2. The high-speed circular saw machine according to claim 1, characterized in that, The cutting unit (5) further includes: A bushing (51) is sleeved on the drive shaft of the drive motor and rotates with the rotation of the drive shaft; Spacer sleeve (52), the spacer sleeve (52) having a plurality of spacers and being arranged alternately with a plurality of saw blades (50) on the bushing (51); Multiple saw blades (50) rotate synchronously by driving the bushing (51) through the drive shaft.

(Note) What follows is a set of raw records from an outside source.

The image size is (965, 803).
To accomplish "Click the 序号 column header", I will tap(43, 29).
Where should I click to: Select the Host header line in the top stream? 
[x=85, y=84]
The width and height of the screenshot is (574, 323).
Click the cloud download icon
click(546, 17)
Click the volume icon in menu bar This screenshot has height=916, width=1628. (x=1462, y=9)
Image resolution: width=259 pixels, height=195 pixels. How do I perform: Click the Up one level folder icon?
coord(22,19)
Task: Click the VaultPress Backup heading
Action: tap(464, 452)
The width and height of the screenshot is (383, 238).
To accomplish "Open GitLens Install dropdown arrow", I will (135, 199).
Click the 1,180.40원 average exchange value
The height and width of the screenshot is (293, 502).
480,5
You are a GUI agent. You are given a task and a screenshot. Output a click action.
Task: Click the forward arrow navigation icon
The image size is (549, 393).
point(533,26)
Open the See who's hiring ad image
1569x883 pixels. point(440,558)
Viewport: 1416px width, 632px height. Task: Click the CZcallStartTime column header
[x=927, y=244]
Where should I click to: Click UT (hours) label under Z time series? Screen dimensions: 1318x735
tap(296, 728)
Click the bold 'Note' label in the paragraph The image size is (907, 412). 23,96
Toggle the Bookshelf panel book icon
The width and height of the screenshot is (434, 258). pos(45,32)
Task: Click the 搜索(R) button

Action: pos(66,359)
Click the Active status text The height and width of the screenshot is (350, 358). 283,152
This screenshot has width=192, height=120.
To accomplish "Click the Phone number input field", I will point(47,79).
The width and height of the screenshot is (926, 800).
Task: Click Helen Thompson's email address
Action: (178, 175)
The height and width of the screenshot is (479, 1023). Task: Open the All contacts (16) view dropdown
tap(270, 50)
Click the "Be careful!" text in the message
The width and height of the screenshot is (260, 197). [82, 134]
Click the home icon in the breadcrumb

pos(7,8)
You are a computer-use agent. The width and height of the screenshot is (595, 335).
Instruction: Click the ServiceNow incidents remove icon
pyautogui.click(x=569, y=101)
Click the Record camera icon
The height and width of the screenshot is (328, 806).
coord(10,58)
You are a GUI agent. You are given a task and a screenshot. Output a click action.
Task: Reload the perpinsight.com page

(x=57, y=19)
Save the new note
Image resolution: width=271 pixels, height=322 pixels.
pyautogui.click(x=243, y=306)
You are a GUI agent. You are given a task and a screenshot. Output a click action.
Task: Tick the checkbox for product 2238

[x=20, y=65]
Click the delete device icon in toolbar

3. A high-speed circular saw machine according to claim 2, characterized in that, Also includes: A connecting pipe (7) is arranged on the protective cover (6) and communicates with the inside of the protective cover (6). The length direction of the connecting pipe (7) coincides with the top tangent of the protective cover (6). Waste container (8), the inlet end of the waste container (8) is detachably connected to the connecting pipe (7) by snap-fit; The waste container (8) is connected to the connecting pipe (7).
4. A high-speed circular saw machine according to claim 3, characterized in that: The waste container (8) has a vacuum insulation layer (9) arranged in the wall.
5. A high-speed circular saw machine according to claim 4, characterized in that: An air passage (10) connecting the external environment and the waste container (8) is arranged on the connecting pipe (7).